Please list all lines of the material below in which the string "accomplish" occurs.

Material shown below:

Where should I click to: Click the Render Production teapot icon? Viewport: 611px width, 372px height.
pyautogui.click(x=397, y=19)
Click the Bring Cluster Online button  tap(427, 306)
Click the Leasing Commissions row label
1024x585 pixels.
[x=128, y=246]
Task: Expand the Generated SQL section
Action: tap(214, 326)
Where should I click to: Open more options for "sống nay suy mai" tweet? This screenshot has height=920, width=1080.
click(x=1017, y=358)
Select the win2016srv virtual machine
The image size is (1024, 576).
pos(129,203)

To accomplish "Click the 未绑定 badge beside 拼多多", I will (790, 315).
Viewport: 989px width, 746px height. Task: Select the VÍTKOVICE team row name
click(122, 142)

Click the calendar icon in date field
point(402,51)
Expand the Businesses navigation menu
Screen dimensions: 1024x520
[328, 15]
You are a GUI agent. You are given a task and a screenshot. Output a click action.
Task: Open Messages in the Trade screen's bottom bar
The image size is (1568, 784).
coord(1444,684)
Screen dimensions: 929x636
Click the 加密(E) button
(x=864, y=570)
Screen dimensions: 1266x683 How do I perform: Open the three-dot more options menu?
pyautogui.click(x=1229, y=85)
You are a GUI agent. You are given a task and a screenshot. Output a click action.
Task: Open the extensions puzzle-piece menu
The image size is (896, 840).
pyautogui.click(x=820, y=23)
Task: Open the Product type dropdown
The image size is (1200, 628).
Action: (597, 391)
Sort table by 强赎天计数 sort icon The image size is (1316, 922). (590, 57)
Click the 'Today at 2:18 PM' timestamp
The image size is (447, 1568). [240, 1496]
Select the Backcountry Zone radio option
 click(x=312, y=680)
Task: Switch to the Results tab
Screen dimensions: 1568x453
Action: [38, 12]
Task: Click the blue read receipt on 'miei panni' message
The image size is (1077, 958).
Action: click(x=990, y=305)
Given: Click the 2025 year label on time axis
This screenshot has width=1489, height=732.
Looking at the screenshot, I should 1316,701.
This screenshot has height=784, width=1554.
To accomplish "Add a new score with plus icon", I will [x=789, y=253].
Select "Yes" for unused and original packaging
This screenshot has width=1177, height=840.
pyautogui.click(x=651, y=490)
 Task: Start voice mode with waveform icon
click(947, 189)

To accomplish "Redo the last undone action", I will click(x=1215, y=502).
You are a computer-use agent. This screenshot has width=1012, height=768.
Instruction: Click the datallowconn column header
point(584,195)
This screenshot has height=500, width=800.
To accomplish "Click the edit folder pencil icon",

End of Material shown.

# [Solved problem]
To accomplish "Click the 未绑定 badge beside 拼多多", I will (790, 315).
To accomplish "Add a new score with plus icon", I will [x=789, y=253].
To accomplish "Redo the last undone action", I will click(x=1215, y=502).
To accomplish "Click the edit folder pencil icon",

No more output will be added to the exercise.